- _GIVEN PASSAGE_:
# Comparing Strategies

In [1]:
import os
import json
import altair as alt
import pandas as pd
from os.path import join, exists
from performance_visualizer import load_search_performances

In [2]:
FOLDER_RUNS = '../../evaluations/ablation_studies'
   
def collect_all_results(mode):
    all_results = {}
    folder_path = join(FOLDER_RUNS, mode)
    datasets = sorted([x for x in os.listdir(folder_path) if os.path.isdir(join(folder_path, x))])
    
    for dataset in datasets:
        search_results_path = join(folder_path, dataset, 'output/temp/search_results.json')
        with open(search_results_path) as fout:
            search_results = json.load(fout)
            if len(search_results) > 0:
                all_results[dataset] = search_results[dataset]
    
    return all_results

def collect_best_scores(dataset):
    modes = ['ablation_full', 'ablation_no_autogrammar', 'ablation_no_prioritization', 'ablation_no_tuning']
    
    for mode in modes:
        folder_path = join(FOLDER_RUNS, mode)
        search_results_path = join(folder_path, dataset, 'output/temp/search_results.json')
        with open(search_results_path) as fout:
            search_results = json.load(fout)
            score = round(search_results[dataset].get('best_score', 0), 4)
            print(mode, score)

- _ENTRIES SHOWN_:

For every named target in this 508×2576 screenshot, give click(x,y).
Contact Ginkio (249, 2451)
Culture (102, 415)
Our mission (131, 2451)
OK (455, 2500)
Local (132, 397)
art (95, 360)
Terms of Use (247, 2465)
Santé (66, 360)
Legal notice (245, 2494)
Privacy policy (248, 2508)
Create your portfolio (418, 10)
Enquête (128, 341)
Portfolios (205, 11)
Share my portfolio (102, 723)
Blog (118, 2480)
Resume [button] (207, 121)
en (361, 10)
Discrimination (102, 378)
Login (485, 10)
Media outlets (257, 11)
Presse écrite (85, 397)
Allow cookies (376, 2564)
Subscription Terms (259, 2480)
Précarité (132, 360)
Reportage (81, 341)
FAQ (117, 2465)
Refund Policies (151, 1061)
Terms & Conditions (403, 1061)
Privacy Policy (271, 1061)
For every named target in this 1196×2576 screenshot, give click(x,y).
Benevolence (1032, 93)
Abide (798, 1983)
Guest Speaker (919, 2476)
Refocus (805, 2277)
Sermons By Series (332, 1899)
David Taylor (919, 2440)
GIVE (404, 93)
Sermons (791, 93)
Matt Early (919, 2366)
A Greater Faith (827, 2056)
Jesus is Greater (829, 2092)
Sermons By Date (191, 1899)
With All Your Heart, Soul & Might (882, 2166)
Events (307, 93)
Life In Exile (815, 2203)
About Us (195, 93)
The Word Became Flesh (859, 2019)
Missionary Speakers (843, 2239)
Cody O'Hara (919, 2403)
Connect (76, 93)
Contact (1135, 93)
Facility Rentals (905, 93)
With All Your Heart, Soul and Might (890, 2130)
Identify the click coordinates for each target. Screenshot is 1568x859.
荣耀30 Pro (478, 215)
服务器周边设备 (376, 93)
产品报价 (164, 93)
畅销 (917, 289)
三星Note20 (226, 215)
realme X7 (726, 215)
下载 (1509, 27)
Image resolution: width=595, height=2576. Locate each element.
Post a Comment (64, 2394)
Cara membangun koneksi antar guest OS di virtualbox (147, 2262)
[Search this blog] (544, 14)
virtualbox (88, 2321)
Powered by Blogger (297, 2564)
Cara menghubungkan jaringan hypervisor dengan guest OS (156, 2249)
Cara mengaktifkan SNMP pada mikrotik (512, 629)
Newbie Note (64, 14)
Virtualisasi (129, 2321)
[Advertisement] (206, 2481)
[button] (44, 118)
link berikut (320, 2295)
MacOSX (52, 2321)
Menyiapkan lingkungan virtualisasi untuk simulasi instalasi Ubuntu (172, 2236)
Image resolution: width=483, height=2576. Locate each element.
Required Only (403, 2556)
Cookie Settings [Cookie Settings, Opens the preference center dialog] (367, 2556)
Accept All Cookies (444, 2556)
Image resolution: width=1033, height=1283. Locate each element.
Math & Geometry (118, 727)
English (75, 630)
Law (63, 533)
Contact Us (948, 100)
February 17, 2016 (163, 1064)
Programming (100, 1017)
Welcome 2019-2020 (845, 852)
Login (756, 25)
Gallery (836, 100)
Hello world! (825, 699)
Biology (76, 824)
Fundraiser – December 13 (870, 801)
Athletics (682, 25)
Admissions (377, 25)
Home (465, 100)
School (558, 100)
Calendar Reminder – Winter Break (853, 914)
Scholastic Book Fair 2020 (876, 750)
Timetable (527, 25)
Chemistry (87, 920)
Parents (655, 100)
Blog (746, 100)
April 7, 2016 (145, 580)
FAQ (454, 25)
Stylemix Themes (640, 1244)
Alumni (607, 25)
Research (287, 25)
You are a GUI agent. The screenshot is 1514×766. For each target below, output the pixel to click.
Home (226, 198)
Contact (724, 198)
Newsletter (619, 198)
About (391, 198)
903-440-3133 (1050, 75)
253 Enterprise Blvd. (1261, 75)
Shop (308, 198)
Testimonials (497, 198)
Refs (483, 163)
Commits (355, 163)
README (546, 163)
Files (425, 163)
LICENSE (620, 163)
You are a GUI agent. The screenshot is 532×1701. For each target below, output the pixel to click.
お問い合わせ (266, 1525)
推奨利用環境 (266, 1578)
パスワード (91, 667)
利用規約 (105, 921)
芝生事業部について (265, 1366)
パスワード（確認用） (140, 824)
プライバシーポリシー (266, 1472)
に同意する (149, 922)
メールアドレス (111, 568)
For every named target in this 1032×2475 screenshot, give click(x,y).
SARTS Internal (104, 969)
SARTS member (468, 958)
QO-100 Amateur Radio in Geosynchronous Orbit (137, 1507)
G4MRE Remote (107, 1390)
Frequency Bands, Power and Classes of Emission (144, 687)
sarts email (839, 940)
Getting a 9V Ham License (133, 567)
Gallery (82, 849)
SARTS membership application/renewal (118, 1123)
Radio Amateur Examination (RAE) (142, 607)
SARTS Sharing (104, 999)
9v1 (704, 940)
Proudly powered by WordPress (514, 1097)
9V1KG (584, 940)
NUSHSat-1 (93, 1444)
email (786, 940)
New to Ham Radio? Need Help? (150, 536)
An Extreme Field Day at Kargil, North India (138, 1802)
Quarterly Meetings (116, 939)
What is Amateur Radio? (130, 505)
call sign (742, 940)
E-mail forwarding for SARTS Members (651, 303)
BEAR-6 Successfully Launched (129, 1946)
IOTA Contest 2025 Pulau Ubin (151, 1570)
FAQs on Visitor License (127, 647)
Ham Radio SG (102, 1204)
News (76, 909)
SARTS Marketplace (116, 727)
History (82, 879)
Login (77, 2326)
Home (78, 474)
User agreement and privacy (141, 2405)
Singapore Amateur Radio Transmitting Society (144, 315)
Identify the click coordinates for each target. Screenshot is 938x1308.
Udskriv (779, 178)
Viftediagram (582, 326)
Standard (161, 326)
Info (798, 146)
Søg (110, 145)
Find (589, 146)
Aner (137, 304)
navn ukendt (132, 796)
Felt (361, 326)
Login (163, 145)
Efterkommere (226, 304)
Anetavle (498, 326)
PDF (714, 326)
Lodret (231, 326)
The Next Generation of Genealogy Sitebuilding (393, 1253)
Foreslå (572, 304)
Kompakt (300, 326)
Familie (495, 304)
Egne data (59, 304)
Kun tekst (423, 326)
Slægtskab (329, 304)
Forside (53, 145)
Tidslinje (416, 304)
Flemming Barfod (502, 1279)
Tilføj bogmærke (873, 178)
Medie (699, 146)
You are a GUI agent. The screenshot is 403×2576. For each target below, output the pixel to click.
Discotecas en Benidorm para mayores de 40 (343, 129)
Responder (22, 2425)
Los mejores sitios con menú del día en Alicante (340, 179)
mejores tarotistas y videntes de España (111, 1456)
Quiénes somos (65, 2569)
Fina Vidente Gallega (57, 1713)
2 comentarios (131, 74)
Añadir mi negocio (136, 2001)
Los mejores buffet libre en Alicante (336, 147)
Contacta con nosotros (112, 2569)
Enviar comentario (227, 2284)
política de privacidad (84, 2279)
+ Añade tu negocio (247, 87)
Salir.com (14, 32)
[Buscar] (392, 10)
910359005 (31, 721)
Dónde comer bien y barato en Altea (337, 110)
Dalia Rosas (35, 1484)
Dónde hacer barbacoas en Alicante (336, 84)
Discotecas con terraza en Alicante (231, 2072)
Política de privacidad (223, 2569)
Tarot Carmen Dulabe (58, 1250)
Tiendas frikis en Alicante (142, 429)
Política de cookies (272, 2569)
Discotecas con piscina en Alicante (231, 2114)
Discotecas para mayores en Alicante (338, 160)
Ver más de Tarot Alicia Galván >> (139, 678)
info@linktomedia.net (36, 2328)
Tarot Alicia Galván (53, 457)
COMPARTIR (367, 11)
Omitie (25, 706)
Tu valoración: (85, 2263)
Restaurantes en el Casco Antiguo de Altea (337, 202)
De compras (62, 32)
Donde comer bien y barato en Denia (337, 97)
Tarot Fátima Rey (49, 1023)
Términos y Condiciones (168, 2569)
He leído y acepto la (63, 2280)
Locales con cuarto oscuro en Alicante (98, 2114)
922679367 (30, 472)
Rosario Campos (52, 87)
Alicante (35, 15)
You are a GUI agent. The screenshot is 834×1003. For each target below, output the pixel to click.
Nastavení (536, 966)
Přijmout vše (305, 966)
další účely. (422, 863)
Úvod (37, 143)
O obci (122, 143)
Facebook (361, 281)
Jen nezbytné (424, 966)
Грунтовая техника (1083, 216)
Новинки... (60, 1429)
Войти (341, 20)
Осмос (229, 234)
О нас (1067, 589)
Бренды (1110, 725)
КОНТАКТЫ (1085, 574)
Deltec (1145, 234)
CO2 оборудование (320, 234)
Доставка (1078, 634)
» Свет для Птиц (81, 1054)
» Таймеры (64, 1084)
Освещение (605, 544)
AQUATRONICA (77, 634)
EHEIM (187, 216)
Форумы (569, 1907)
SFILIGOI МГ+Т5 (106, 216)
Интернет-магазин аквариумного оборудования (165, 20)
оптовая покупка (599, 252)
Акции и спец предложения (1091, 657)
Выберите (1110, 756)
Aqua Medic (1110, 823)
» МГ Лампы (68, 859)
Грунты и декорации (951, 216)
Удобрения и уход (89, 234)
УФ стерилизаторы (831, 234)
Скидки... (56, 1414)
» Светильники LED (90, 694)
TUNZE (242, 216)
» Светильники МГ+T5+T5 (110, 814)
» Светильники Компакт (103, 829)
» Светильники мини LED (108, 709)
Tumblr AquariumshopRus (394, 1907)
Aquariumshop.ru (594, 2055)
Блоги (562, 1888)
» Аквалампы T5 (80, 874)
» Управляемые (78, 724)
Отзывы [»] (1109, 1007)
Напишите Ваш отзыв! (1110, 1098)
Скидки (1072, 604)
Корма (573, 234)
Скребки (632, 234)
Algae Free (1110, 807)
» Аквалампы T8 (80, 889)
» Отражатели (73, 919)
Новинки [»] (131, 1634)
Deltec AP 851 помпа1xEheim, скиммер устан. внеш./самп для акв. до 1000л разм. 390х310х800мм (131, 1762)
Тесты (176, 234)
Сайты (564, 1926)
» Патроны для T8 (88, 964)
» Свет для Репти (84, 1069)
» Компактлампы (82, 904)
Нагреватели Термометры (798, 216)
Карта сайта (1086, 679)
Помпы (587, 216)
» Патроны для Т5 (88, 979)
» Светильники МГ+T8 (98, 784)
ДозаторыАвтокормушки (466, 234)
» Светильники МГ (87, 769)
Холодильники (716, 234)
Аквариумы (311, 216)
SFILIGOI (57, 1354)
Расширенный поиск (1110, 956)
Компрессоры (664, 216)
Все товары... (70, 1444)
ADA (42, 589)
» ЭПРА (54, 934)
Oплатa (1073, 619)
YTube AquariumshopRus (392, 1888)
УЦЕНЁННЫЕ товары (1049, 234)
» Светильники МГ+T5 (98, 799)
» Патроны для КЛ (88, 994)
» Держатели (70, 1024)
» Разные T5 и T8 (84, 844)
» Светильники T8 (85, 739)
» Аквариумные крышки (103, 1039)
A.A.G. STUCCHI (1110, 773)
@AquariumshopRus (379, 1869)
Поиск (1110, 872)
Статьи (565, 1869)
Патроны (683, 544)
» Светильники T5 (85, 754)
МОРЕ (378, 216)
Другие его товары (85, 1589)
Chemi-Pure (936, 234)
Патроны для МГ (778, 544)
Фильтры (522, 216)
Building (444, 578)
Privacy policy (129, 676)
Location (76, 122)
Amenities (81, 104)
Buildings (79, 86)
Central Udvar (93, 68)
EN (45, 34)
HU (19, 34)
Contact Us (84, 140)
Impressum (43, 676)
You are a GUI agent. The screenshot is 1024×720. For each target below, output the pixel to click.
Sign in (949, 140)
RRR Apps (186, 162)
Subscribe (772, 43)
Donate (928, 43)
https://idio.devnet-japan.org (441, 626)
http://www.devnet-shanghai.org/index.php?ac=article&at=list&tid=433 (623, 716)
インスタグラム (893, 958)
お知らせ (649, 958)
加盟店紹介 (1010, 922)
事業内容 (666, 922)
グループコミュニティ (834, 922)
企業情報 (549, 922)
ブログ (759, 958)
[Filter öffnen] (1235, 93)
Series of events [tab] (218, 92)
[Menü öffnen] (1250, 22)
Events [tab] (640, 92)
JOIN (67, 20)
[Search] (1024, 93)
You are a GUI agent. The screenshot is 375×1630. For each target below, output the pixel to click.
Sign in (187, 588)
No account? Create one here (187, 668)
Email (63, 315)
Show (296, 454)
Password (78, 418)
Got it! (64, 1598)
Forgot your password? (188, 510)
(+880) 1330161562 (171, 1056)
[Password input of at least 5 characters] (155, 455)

- _REQUIRED TASKS_:
(a) In the Comparing Strategies notebook, what path is assigned to FOLDER_RUNS?
(b) Write out the part of the Comparing Strategies notebook from "return all_results" up to and including "print(mode, score)".
The entries are separate material and have no connection to the Comparing Strategies notebook.

- _ANSWERS GIVEN_:
(a) '../../evaluations/ablation_studies'

(b)
return all_results

def collect_best_scores(dataset):
    modes = ['ablation_full', 'ablation_no_autogrammar', 'ablation_no_prioritization', 'ablation_no_tuning']
    
    for mode in modes:
        folder_path = join(FOLDER_RUNS, mode)
        search_results_path = join(folder_path, dataset, 'output/temp/search_results.json')
        with open(search_results_path) as fout:
            search_results = json.load(fout)
            score = round(search_results[dataset].get('best_score', 0), 4)
            print(mode, score)